Antipsychotics in nursing homes
The article “Antipsychotics overprescribed in nursing homes” (September, Monitor) discusses the horrifying reality of offlabel antipsychotic drug administration in nursing homes across the United States. While it is known that individuals in the later stages of Alzheimer’s, or other related dementia disorders, can experience symptoms of psychosis, it is staggering that 14 percent of the elderly in nursing homes are filing for Medicare reimbursement for antipsychotics. In an opinion piece on CNN, Daniel R. Levinson, inspector general in the Department of Health and Human Services, urged nursing homes, family members and pharmacies to pay attention to the “black box warning” on antipsychotic drugs, which warns of the death risk associated with elderly people with dementia.
Decline of cognitive abilities aside, one of the greatest challenges faced by both dementia patients and caregivers is the comorbid effects of psychosis. Management of these effects must include behavioral and pharmacological approaches. However, behavioral therapy, such as sensory intervention, environmental safety and maintenance of routines, is significantly underused in nursing homes. The article touches on the lack of proper education in behavioral therapy that nursing homes’ staff members possess, forcing them to use antipsychotics as a quick fix to calm their patients. Because of this, I implore better education of nursing home staff and family members of dementia patients.
Closing the achievement gap
In “Closing the achievement gap” in the September Monitor, Lea Winerman discusses a breakthrough 15-minute intervention that shows promising results for improving ethnic minorities’ academic achievement. While these early studies certainly raise the question of the need for replication with different populations, perhaps it would be more advantageous to understand why it works before proceeding to identify the areas where it works.
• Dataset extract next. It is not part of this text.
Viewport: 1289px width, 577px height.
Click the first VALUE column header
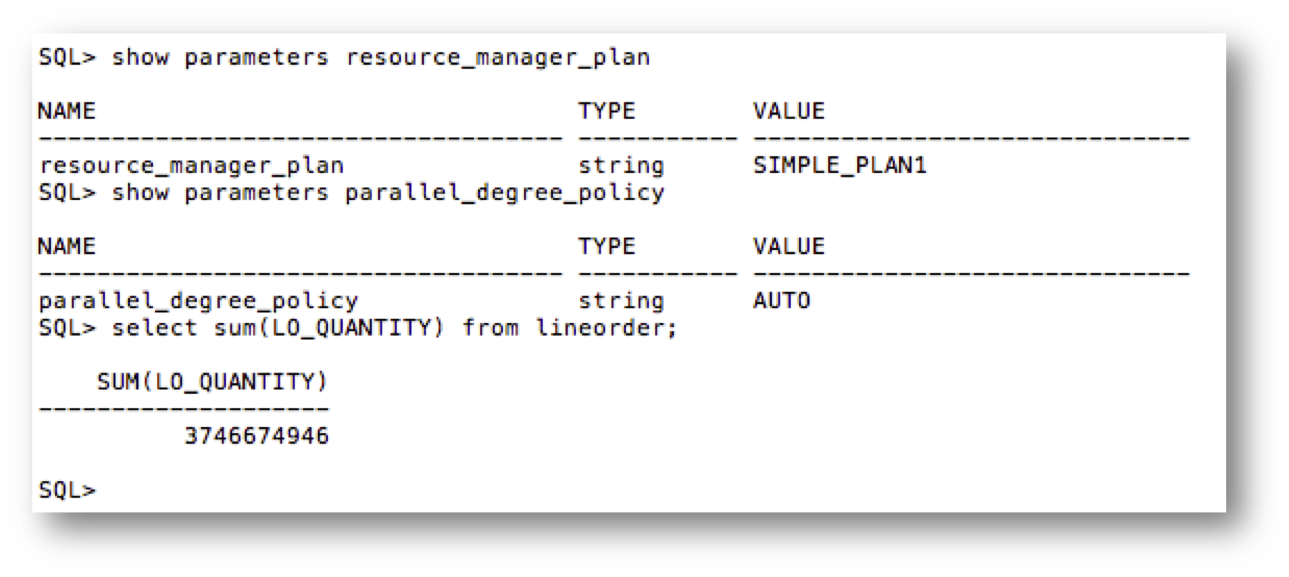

Future research should track specific mechanisms across the semester to look for predicting and moderating variables relating to academic achievement. Gaining a better understanding of the specific mechanisms the intervention changes (e.g., self-worth, anxiety, stress level, working memory capacity, etc.) would create a solid framework for new interventions to be built. Under this framework, existing interventions that treat the key mechanisms could be utilized (e.g., mindfulness-based stress reduction, which has led to increases in working memory and decreases in stress).
Having an assortment of effective interventions would allow teachers and educators greater flexibility. This would also help alleviate the common problem that occurs when students start predicting the purpose of the intervention.